Convert the part of the items below that opens with the line containing "1568x624 pixels. At" and closes with the line containing "coord(444,490)" into a Markdown table with the columns Row and Line, one numbered row per line and no blank lines. Leave the pictures out of the answer.

■ Provided records
________________________________________
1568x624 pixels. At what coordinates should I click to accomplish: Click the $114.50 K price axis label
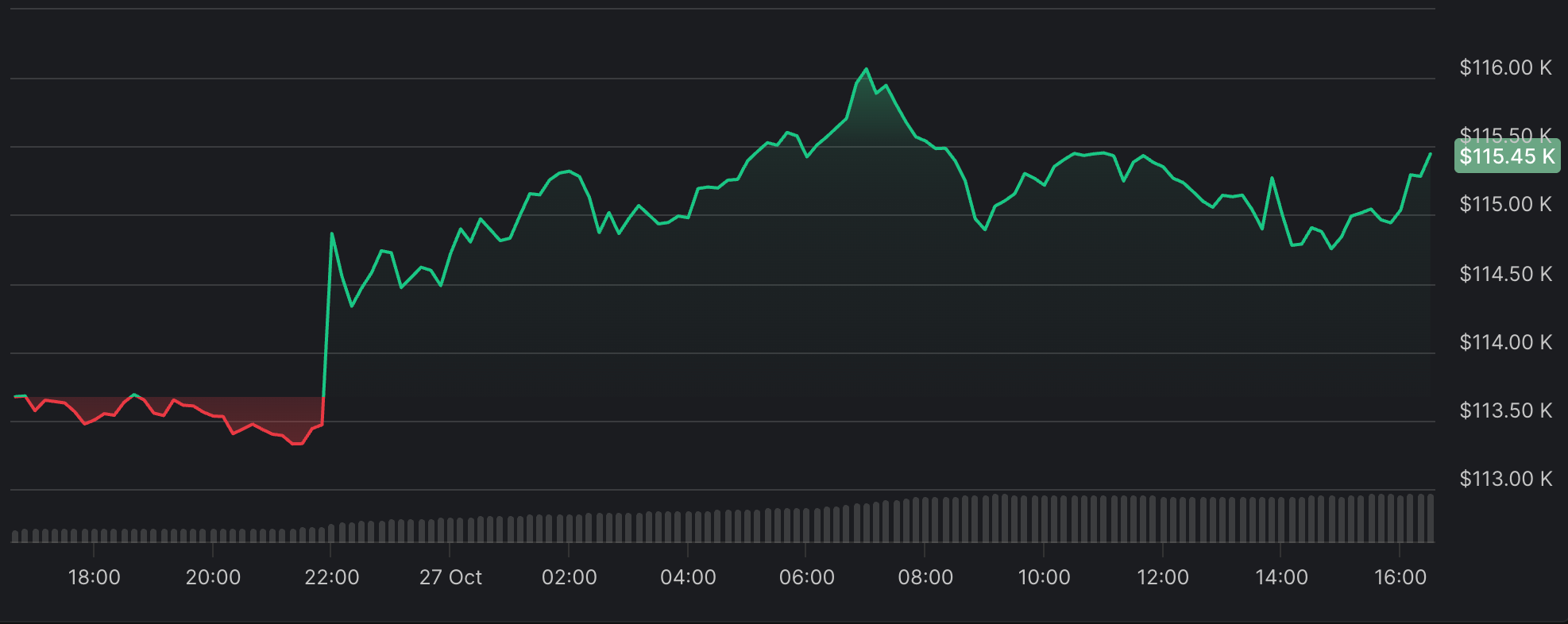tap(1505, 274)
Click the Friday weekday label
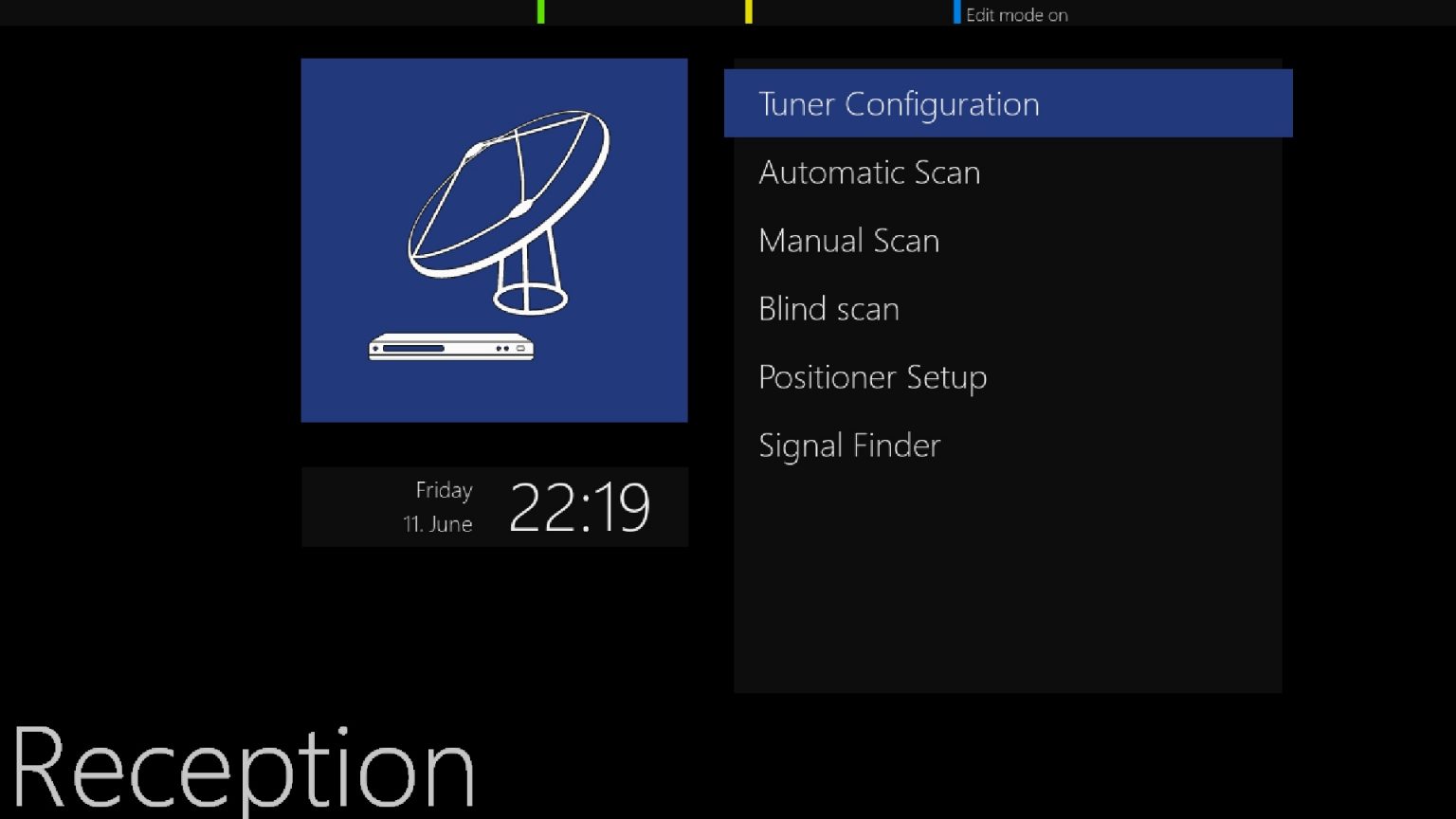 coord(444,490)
________________________________________
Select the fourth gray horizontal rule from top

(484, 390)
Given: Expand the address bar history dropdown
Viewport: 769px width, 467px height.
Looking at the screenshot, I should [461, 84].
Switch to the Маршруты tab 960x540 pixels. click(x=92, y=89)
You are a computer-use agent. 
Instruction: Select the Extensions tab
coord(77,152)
________________________________________
■ Reply
| Row | Line |
|---|---|
| 1 | 1568x624 pixels. At what coordinates should I click to accomplish: Click the $114.50 K price axis label |
| 2 | tap(1505, 274) |
| 3 | Click the Friday weekday label |
| 4 |  coord(444,490) |